**Assignment**
Only the lines from the one containing "The height and width of the screenshot is (566, 661)." through the last line of the data are to be written out, exactly and in full.

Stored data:
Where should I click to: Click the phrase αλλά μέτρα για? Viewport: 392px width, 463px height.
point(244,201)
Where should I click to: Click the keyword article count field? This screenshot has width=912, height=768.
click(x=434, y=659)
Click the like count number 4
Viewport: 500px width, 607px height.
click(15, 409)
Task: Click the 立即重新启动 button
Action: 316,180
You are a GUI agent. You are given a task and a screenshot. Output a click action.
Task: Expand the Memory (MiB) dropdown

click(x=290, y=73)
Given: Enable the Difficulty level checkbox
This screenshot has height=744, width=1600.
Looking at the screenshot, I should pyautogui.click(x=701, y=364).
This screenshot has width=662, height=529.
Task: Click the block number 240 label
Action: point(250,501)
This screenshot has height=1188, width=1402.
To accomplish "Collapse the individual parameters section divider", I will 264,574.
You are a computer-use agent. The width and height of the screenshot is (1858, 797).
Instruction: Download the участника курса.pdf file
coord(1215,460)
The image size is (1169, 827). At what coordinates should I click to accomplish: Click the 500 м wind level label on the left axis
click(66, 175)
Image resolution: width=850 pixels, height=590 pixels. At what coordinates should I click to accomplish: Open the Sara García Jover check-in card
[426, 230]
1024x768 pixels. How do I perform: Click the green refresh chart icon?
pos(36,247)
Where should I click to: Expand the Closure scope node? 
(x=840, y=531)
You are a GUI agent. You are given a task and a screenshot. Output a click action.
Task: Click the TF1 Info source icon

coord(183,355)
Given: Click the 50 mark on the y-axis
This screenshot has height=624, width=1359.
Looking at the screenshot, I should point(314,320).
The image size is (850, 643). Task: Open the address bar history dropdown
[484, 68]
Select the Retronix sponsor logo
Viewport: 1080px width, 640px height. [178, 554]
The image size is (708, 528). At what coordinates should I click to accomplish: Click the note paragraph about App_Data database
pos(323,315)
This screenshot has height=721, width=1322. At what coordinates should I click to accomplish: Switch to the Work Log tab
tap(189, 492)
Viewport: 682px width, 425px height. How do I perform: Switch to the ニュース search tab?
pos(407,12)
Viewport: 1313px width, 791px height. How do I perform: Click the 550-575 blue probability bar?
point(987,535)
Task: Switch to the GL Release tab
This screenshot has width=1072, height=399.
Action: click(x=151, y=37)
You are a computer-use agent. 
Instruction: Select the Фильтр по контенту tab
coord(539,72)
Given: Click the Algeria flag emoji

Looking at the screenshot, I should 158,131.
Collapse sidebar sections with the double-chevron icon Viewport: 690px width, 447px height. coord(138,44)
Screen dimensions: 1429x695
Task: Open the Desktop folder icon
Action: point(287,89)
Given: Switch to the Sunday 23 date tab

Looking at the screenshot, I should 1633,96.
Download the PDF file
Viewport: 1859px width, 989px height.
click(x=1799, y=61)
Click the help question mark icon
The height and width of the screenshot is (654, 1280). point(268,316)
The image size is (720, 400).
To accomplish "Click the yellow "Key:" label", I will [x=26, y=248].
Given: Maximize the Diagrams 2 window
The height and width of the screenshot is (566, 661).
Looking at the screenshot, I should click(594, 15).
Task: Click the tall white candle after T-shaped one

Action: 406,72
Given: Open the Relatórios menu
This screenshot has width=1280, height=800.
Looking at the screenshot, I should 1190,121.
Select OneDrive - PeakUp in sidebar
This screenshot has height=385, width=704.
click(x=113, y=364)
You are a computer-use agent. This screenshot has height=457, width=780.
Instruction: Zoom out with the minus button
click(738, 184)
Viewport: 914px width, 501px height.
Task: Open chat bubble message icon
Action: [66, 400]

**Answer space**
The height and width of the screenshot is (566, 661).
Looking at the screenshot, I should click(594, 15).
Task: Click the tall white candle after T-shaped one

Action: 406,72
Given: Open the Relatórios menu
This screenshot has width=1280, height=800.
Looking at the screenshot, I should 1190,121.
Select OneDrive - PeakUp in sidebar
This screenshot has height=385, width=704.
click(x=113, y=364)
You are a computer-use agent. This screenshot has height=457, width=780.
Instruction: Zoom out with the minus button
click(738, 184)
Viewport: 914px width, 501px height.
Task: Open chat bubble message icon
Action: [66, 400]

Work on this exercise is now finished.